Jim and I also visited the neglected monuments in this town where
Emir Timur (Tamerlane) was born in the 14th century. He had built a mausoleum
for himself here because it was where he wanted to be buried. But his body is
not here.
Samarkand
After a long bus ride, we arrived in Samarkand in time to visit
the Mausoleum of Timur, where his body resides. He had died as he began a
military campaign to China in the summer. He was entombed in Samarkand, because
Shakrisabz was too far to carry a corpse in the desert heat.
Here his body rests beneath an astonishing monument. The late
afternoon rays of the sun were slanted across the monument and the rose garden
inside the low walls surrounding it. Inside, workers are busy restoring,
bringing it back hopefully to the glory it had in the beginning. Our Tajik
guide, Aziza, is very knowledgeable and helpful, but her voice is very soft,
and it was often hard to hear what she was saying.
In response to questions, she told us that Timur has been given as
a hero to the people to avoid a vacuum. It was not an uprising of the people's
choosing from old memories. Three generations is long enough to wipe out that
kind of memory, and only the study of history can keep it alive. "The people
like it when someone manages them," our guide told us.
Timur is very important to the Central Asian people of today as
the symbol of their history and a standard for their identity. Although Timur
was a vicious conqueror, he also collected intelligentsia (including
architects, builders, and craftsmen) from all the cites he conquered, and used
them to build a new culture. It is that culture, which really was reigned over
by his grandson Ulugh Beg, that is the shining focus for the people.
A Russian archeologist had excavated this mausoleum, and found the
graves, with an inscription at the entrance. He learned that the inscription
was a warning, to "whoever opens this grave," that such a person would "invite
the spirit of war" much worse than the wars of conquest by Timur. He returned
to the site to discover that the graves had already been opened by his workers.
The next day, or a few days later, Hitler invaded Russia.

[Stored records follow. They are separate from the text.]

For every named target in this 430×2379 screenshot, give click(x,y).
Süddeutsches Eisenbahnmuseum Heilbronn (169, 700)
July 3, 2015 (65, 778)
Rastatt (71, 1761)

After dinner, we went to a sound and light show at the Registan
Square. Meli and Jim were both quite upset to see that a wooden structure has
been built for people watching the show, instead of just sitting on the grass
as had been done before. The structure completely alters the site, turning what
was a visit to ancient monuments into a semi-Disneyland experience. The sound
and light show turn out to be just as disappointing, and Meli apologized to
us.
This kind of thing is quite disturbing to Meli. It is her pleasure
to visit these sites before they are spoiled, and it is her sorrow to see them
when they have been spoiled. Jim, who put together her CD slide show, was
especially disappointed. He had looked forward to taking a photo such as Meli
had on the slide show. The wooden structure blocks that view and never again
can such a photo be taken.
I think this must be part of the experience and of our education.
We are running in front of "globalization," Meli says. But we are not running
fast enough. It's catching up. Mary had said something earlier in the trip,
about feeling that she always arrives at these places at the wrong time. Too
late to see them before they began to be altered (destroyed or reconstructed),
and too early to see all that the archeologists and historians have uncovered
and learned. In any case, we are able to see that changes are happening very
fast, and they are not all for the better.